LISTED RECORDS:
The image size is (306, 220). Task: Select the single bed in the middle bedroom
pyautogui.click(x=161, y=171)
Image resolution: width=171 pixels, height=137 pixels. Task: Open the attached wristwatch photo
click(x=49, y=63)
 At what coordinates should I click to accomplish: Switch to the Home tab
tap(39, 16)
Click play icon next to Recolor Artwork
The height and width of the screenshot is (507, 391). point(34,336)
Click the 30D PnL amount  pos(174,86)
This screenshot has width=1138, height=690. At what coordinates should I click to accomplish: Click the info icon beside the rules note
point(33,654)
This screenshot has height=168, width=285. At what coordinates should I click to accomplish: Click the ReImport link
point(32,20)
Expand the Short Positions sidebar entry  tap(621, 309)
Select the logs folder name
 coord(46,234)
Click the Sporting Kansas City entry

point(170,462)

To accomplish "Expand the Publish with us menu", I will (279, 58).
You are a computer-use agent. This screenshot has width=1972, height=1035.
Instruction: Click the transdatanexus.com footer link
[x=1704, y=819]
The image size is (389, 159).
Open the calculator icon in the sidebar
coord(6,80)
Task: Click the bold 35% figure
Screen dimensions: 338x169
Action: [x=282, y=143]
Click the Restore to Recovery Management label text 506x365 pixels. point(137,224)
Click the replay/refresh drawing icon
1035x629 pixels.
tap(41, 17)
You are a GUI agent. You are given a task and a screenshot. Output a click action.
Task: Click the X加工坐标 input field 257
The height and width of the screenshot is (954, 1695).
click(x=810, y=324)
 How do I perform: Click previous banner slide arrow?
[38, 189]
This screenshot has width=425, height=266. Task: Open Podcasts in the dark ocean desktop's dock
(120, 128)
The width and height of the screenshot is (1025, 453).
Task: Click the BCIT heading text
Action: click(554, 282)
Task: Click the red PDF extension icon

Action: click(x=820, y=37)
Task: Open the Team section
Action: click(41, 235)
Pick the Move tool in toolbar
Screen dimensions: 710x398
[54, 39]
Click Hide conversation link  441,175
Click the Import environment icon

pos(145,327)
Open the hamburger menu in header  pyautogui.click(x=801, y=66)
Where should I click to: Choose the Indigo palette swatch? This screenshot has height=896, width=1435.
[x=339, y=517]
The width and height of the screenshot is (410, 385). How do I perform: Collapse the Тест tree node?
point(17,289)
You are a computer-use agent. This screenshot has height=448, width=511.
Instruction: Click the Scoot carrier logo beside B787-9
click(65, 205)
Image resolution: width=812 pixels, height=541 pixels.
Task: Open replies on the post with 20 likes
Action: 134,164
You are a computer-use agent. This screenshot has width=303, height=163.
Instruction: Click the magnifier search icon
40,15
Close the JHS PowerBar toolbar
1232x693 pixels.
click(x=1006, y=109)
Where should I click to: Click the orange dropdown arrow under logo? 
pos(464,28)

DO THIS:
Rescale everything in the listing from its first line down to the line containing "click(x=49, y=63)", both ends included. Reproduce each of those lines, requests too, but multiply every click coordinate in the answers by 0.95 and round it to a whole number, with halves rounded up.

FINISHED TASK:
The image size is (306, 220). Task: Select the single bed in the middle bedroom
pyautogui.click(x=153, y=162)
Image resolution: width=171 pixels, height=137 pixels. Task: Open the attached wristwatch photo
click(x=47, y=60)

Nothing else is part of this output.